Laracon 2024: Jess Archer: Analyzing Analytical Databases

Jess Archer taught attendees about analytical databases and how they compare to other more traditional databases.

I think this is the talk that taught me the most of the entire conference.

Definitions

  • OLTP (Online Transaction Processing): MySQL, PostgreSQL, SQLite, etc.
  • OLAP (Online Analytical Processing): SingleStore, ClickHouse, etc.

Her preference is Clickhouse; it’s free and open-source, and has excellent documentation and performance.

Comparisons

OLTP databases tend to be row-oriented and store data on disk with each row’s index.

OLAP databases tend to be column-oriented, and store each column of data together, making it much more performant to run queries like AVERAGE(), SUM(), etc., as it only has to open a single file instead of reading the entire database like an OLTP database would.

She had downloaded a dump (22GB compressed) of all Stack Overflow posts and imported it into a MySQL database and a Clickhouse database to run queries live on stage.

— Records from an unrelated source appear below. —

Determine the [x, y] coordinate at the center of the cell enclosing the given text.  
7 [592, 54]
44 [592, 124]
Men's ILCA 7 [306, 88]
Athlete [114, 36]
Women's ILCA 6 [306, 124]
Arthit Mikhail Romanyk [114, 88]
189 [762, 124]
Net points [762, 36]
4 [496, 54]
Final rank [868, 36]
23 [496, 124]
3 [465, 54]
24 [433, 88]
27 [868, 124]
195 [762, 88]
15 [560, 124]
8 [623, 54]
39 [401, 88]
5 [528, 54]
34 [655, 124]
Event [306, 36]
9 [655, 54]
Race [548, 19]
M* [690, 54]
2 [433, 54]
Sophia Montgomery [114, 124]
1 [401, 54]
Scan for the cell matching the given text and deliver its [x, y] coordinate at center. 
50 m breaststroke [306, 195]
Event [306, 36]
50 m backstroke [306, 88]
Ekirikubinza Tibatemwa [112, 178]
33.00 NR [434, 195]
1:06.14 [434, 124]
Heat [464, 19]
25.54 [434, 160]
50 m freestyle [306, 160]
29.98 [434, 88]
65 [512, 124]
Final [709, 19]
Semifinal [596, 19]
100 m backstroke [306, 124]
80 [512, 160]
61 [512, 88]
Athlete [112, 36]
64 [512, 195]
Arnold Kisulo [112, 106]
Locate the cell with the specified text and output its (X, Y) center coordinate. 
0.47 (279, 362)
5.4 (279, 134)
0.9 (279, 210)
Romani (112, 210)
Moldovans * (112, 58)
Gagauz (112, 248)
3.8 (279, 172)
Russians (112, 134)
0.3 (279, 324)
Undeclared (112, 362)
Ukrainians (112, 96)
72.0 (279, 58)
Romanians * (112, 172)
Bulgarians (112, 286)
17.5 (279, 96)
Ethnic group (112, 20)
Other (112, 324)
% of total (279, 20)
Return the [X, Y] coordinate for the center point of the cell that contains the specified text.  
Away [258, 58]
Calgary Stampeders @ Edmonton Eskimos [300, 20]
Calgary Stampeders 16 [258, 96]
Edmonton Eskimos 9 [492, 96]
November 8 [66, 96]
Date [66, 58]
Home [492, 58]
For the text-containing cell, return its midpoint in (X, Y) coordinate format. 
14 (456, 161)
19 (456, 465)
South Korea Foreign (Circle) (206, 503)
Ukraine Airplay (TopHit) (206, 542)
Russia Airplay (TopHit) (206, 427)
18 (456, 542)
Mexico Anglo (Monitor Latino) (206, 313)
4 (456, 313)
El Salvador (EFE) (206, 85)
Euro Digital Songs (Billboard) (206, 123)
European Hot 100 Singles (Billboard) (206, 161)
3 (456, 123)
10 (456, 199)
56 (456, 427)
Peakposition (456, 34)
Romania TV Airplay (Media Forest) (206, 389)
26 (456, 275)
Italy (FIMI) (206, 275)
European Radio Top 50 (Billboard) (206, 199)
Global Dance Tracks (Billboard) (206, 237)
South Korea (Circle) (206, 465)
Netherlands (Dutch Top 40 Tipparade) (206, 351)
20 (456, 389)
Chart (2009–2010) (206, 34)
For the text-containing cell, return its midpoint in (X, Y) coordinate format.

It could take 5–6 seconds to load an average view count using MySQL, and 27.5ms using Clickhouse.

What’s the catch?

At least for Clickhouse, the ID field is not unique, meaning that you could have multiple rows with the same ID, and that selecting a row by ID requires a full table scan (using LIMIT 1 can help by “bailing out” once a match has been found).

Ordering: the table structure should be designed close to what the typical query needs, to prevent extra reads from disk.

Inserts: bulk inserts are optimal, rather than single-row inserts

  • Each individual insert creates a “part” or folder on disk
  • The database engine will eventually merge and compact them (see the MergeTree engine)
  • The async_insert feature can also help

Updates: ideally, data is immutable so the engine doesn’t have to rewrite an entire file on disk

Deletes: can be optimized and automated; there’s a marker that indicates a row has been deleted, and at some point the engine will compact the files and remove those

Other Notes about Clickhouse

The LowCardinality field: similar to an enum, but better; it creates a dictionary of values.

The ReplacingMergeTree engine: inserting and updating an entry results in two entries on disk until the engine compacts the files; this engine provides a final keyword that resolves this automatically during queries.

Clickhouse can also easily fill gaps in time series data, while this would be more complicated using other database engines.

Packages

She mentioned these packages for using ClickHouse in a Laravel application:

A week later, I’m still thinking about this talk and how we could use Clickhouse to provide better features and performance for some of our clients.